*Work order 1*
In the EUDAMED UDI compliance text, can you swap "headwinds" for "challenges" and give the passage from "Medical device manufacturers are" up to and including "and shorter deadlines."?
*Work order 2*
Could you turn the paragraph of the EUDAMED UDI compliance text that begins "Medical device manufacturers are facing" into a short bulleted list that keeps its main facts?
*Work order 3*
Why does the EUDAMED UDI compliance text advise manufacturers not to approach EUDAMED as GUDID 2.0? Answer in one to three sentences.

*Text passage*
Background image: 5 Common Pitfalls When Approaching EUDAMED UDI Compliance

5 Common Pitfalls When Approaching EUDAMED UDI Compliance

Medical device manufacturers are facing regulatory headwinds, particularly in the European Union. The EU is deploying a comprehensive database on medical devices (EUDAMED) which will introduce new UDI concepts such as the Basic UDI (BUDI) and include device registration data, notified bodies and certificates, clinical investigations, and market surveillance. Health authorities globally are enforcing new requirements across the product lifecycle of medical devices – from initial product submissions to post-market surveillance requirements. Device manufacturers who take a fragmented approach to these new regulations will struggle as additional health authorities impose tighter requirements and shorter deadlines.

The introduction of EUDAMED is an opportunity for medical device manufacturers to assess their long-term UDI strategy. Instead of approaching EUDAMED as GUDID 2.0, look beyond the EU to other major markets such as China, India, Japan, and Singapore that are introducing UDI requirements within the next 5 years.

Will your UDI strategy and solution scale as more health authorities roll out their own UDI requirements and databases? Here are five common pitfalls to avoid.

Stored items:
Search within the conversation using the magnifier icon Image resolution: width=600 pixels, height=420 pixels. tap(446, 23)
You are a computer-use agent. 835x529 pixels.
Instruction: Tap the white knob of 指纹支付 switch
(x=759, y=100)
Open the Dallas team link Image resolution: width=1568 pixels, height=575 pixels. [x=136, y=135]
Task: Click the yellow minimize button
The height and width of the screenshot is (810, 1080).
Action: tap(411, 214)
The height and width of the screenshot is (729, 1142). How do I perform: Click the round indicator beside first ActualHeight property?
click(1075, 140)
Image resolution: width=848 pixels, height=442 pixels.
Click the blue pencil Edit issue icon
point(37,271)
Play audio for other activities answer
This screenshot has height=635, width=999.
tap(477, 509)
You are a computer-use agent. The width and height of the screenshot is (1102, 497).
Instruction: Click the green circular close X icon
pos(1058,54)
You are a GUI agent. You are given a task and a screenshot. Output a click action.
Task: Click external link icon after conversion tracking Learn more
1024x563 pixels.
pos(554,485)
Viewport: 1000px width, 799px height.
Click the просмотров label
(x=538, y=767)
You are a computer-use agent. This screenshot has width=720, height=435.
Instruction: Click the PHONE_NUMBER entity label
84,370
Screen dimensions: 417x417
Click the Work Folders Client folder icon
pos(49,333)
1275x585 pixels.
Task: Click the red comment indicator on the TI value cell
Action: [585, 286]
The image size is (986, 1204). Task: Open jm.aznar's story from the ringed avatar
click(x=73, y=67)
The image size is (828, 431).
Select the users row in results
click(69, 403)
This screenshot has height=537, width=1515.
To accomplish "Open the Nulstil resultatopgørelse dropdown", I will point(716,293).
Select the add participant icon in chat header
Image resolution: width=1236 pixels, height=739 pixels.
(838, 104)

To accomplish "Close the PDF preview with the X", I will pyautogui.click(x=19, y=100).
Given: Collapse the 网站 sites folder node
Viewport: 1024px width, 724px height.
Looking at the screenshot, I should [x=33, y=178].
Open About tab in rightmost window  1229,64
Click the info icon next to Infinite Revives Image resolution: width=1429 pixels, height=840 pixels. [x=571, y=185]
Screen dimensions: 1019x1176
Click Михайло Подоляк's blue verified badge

*Your response 1*
Medical device manufacturers are facing regulatory challenges, particularly in the European Union. The EU is deploying a comprehensive database on medical devices (EUDAMED) which will introduce new UDI concepts such as the Basic UDI (BUDI) and include device registration data, notified bodies and certificates, clinical investigations, and market surveillance. Health authorities globally are enforcing new requirements across the product lifecycle of medical devices – from initial product submissions to post-market surveillance requirements. Device manufacturers who take a fragmented approach to these new regulations will struggle as additional health authorities impose tighter requirements and shorter deadlines.

*Your response 2*
- Medical device manufacturers face regulatory headwinds, especially in the EU.
- The EU is deploying EUDAMED, a comprehensive medical device database.
- EUDAMED introduces new UDI concepts such as the Basic UDI (BUDI).
- It will include device registration data, notified bodies and certificates, clinical investigations, and market surveillance.
- Health authorities worldwide are enforcing new requirements across the device lifecycle, from initial submissions to post-market surveillance.
- Manufacturers with a fragmented approach will struggle as more authorities impose tighter requirements and shorter deadlines.

*Your response 3*
Other major markets, including China, India, Japan, and Singapore, are introducing UDI requirements within the next 5 years. Manufacturers should therefore look beyond the EU when setting their long-term UDI strategy.